RECORDS FOR THIS EXERCISE START
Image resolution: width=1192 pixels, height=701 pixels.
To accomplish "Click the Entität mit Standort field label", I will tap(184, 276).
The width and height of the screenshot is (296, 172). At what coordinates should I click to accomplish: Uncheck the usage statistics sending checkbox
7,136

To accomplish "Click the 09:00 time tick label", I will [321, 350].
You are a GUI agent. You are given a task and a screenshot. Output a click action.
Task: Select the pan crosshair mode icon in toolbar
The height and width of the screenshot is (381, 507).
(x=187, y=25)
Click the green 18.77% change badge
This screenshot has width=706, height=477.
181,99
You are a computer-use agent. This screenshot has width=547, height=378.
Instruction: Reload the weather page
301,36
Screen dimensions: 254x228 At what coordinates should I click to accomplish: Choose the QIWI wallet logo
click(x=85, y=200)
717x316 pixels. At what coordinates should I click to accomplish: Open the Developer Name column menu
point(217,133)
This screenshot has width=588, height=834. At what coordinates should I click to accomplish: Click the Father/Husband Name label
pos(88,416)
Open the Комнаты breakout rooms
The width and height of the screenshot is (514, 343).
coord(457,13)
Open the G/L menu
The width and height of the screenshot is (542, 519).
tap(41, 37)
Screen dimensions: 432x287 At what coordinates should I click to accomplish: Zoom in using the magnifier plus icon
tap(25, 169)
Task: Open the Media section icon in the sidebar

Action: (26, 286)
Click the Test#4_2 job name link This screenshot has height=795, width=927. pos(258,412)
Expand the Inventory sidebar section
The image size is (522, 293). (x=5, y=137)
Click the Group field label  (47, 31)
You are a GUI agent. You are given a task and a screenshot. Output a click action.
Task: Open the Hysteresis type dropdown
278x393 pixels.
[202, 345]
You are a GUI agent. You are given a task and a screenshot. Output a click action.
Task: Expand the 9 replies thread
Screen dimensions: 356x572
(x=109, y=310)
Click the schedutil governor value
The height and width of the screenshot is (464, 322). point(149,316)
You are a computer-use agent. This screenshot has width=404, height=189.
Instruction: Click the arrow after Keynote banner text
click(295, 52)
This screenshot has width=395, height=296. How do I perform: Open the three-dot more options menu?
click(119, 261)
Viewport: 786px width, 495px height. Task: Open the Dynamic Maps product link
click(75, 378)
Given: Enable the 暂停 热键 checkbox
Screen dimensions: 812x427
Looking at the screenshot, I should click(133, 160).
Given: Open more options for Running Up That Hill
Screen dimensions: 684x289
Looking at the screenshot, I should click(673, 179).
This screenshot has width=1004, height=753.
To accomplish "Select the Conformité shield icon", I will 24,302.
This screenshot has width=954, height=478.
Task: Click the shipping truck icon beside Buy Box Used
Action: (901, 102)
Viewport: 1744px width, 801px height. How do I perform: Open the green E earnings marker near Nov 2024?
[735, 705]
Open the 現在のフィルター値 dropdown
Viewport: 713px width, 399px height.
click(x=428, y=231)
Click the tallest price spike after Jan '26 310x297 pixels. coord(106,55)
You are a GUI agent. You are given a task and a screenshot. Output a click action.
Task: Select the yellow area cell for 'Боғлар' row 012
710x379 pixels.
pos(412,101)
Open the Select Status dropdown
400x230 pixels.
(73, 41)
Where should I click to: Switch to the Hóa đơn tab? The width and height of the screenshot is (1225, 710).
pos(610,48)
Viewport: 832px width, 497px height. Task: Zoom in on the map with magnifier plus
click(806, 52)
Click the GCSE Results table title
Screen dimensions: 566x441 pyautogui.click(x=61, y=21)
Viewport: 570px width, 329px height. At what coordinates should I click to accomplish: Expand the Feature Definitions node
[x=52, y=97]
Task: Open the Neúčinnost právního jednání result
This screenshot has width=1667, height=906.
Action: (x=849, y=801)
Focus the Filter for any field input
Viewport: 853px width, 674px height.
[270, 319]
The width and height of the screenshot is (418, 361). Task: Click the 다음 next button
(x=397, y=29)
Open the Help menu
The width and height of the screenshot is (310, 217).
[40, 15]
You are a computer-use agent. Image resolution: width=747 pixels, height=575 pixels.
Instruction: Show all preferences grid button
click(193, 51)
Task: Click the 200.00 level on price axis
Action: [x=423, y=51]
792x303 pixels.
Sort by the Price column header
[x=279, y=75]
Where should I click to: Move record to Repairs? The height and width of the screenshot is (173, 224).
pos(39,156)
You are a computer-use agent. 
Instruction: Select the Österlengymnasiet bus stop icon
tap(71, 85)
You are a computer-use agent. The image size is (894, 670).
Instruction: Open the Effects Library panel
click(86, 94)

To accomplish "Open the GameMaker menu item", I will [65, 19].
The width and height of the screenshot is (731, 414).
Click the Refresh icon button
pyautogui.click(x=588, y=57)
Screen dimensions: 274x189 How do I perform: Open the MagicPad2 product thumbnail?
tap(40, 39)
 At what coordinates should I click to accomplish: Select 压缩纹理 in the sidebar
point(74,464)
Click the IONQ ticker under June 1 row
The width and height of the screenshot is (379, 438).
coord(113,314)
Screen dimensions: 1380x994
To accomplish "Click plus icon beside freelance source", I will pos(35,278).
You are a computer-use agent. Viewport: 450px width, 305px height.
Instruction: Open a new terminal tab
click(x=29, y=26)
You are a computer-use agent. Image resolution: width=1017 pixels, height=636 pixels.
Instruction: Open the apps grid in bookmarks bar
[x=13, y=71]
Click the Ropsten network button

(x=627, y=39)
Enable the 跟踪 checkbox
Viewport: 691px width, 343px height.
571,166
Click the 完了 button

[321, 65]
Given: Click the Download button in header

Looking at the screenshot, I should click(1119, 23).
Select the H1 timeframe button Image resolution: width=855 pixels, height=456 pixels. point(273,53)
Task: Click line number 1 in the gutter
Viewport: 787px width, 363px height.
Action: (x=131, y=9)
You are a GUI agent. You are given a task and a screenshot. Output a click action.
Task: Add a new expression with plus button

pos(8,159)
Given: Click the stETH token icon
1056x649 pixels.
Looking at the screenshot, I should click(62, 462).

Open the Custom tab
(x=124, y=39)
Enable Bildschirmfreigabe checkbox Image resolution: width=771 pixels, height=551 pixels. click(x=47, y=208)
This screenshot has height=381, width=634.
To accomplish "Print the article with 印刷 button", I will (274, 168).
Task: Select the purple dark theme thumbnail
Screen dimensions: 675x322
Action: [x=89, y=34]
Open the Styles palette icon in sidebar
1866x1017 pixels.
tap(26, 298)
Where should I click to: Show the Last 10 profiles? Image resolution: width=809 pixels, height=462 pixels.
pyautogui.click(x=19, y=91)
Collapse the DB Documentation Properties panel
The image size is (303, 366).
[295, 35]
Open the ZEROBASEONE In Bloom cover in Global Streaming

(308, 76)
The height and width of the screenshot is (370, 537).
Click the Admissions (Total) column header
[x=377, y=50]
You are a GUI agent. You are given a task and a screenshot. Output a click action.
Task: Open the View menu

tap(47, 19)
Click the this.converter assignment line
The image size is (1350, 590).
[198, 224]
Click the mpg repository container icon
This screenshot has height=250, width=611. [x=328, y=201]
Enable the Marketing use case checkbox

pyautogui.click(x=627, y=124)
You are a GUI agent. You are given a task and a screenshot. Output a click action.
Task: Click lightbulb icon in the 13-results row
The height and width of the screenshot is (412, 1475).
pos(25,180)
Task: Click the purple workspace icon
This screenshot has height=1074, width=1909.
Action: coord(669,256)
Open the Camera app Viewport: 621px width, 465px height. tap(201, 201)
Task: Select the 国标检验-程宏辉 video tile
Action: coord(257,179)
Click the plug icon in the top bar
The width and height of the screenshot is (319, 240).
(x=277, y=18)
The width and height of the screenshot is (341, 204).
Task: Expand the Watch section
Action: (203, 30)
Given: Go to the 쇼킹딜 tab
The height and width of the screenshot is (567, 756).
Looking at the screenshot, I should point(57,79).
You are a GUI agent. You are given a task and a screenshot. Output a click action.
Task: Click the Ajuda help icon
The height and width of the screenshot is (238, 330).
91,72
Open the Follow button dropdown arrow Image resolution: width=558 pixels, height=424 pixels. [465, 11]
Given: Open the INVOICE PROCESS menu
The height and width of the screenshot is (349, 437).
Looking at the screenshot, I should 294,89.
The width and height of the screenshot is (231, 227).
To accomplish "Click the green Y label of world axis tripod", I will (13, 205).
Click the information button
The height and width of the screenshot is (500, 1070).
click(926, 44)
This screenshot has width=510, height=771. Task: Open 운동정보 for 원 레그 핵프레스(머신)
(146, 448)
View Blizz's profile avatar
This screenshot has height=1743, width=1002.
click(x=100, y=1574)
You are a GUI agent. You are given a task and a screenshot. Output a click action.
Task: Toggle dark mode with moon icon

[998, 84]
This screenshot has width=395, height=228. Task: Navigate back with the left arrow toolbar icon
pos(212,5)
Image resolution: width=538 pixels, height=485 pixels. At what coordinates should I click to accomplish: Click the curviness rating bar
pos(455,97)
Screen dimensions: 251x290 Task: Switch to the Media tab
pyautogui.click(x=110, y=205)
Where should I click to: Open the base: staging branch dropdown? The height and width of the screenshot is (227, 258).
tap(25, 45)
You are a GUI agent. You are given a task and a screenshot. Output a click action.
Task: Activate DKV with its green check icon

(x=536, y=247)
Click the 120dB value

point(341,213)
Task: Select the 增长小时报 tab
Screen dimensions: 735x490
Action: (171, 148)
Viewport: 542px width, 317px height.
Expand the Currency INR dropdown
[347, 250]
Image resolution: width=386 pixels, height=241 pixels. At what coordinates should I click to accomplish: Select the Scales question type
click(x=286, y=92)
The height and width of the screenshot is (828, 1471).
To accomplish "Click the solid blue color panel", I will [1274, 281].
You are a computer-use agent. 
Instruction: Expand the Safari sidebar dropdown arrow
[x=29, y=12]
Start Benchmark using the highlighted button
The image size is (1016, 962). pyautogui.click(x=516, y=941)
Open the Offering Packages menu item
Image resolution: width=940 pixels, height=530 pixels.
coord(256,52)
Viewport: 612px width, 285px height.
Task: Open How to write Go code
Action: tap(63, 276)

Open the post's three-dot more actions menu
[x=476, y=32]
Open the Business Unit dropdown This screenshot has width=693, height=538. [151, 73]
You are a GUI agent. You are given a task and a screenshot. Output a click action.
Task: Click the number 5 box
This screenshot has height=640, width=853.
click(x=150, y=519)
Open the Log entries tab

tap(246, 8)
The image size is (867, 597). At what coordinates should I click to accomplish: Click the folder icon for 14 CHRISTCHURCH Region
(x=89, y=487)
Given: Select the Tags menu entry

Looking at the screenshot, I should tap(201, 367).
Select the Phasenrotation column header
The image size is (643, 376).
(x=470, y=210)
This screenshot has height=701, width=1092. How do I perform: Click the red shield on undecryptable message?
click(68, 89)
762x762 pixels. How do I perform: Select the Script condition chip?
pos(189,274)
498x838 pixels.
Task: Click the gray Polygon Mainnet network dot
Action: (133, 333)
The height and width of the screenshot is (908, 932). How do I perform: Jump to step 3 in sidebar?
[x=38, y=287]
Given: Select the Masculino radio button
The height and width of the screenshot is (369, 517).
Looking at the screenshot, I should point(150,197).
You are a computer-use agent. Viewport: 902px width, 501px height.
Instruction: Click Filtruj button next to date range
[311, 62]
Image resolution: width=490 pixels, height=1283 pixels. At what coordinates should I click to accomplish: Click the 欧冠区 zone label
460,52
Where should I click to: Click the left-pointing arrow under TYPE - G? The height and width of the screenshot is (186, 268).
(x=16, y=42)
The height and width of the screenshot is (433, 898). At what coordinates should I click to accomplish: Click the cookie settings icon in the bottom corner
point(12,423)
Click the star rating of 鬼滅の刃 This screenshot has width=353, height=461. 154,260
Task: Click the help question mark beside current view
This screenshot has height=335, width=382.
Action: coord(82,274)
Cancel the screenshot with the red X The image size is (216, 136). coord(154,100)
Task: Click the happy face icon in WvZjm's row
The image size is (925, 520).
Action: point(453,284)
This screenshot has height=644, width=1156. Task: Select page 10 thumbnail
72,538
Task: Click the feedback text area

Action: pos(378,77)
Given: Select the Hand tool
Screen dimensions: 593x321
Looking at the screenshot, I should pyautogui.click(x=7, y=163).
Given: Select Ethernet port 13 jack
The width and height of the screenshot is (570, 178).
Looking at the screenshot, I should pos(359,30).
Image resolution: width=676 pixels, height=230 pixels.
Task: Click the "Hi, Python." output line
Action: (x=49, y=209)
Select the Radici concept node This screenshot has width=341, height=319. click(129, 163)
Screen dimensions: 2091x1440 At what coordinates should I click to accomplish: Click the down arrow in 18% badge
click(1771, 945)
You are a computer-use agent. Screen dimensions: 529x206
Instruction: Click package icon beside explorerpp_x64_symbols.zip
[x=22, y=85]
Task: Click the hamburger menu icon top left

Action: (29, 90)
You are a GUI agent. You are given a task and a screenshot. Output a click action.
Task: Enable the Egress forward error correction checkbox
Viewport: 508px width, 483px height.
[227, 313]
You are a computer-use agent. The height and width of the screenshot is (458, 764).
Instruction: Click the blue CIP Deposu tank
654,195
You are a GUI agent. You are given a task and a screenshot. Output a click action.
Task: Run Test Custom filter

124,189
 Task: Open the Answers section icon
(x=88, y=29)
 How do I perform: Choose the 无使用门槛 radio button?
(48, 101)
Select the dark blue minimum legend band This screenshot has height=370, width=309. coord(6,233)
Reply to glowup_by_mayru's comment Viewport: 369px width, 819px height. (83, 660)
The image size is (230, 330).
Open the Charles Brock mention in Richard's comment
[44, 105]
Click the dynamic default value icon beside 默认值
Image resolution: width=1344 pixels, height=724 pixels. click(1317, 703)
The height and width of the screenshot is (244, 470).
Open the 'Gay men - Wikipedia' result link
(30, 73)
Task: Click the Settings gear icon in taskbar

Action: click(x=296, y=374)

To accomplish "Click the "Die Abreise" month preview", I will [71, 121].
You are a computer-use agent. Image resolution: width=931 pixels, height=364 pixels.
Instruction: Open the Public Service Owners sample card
RECORDS FOR THIS EXERCISE END
EXERCISE INSTRUCTIONS: State the count of lines in the data holding the word "purple", adding nothing to it.

YOUR SOLUTION: 2